* Text segment *
[Begin]
School kills creativity.”

School kills creativity.”
Ken Robinson

The argument that school kills creativity is, no matter how you look at it, pretty sound. It has no immediate faults, especially when taking into account the test-based, no child left behind school environment children in the United States are currently subjected to as part of the overarching model of education. The logic is horrifyingly simple, if right is right and wrong is wrong, what else could there possibly be?

The goal of education, especially in the later stages i.e. college degrees, is to educate students and prime them for success. Future earnings are obviously dependent on good schooling so failure is not an option. It is a necessity to graduate from high school, college and, in 2012, a masters or doctorate program in order to firmly establish future career earnings. The way society has structured everything, students need to earn solid grades, attend a reputable college institution and build a strong professional network that will lead to a great career. To put it in a mathematical or ‘schooling’ term, review the following formula:

[strong gpa + good/great standardized test scores = desired college] + [specific grad program + wide network = career job] = success and happiness

Sounds perfect because it is. Students are happy, educators are ecstatic, parents are pleased and employers have jobs filled so everybody wins. Well, perhaps not. Students are so worried about failing that they spend countless hours cramming and studying before finally crashing in a desperate act of recuperation. Educators, who want to actually teach information, are constantly worried about passing enough students through that they must focus primarily on what is actually tested. Parents witness their children being stifled and unhappy during the schooling but tell themselves it is all for the best. Even employers lose since they get tired and desperate graduates who need the job-finding validation of their life’s efforts. It is exhausting.
[End]
* Material *
[Begin]
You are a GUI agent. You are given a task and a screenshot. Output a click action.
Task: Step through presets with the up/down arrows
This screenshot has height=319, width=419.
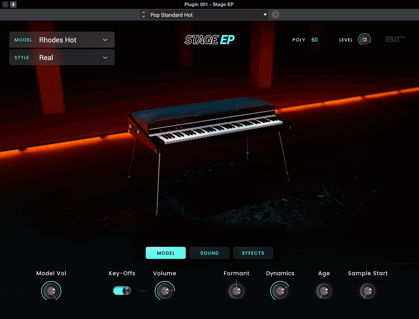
[End]
* Written instruction *
Carry on the essay about school killing creativity, starting after its final sentence.

* Output for this exercise *
Schooling today, in a strictly non-mathematical terms, is not fun. The human brain is not given enough opportunity to flourish creatively through various outlets like writing, playing an instrument or flat out down time where literally nothing is happening but actual thoughts flowing aimlessly in a state of actual thinking. Since schools have little or limited funding, they are forced to make cuts which usually happens in ‘the arts,’ a.k.a. the creative programs, thus ensuring success in the core S.T.E.M. class. It is a bad cycle. The regurgitation of facts, cram sessions of soon-to-be-forgotten terms and boxed-in essays allow little to no room for freedom of expression but they do produce results that is the new status-quo.

Curiosity, creativity and your inner-child all hate the status quo. The part of the brain that needs to instragram a dead rat on the street or wants to replace a classroom’s bulbs with neon ones or that just babbles instead of using correct English is ever-present but ever often stifled and is ultimately ignored. Not doing the right or correct thing doesn’t have to mean acting out or getting in trouble but it does mean there has to be a willingness to challenge the norm and use personal expression whenever possible. Schooling, as it stands today, does inherently kill creativity but it doesn’t have to.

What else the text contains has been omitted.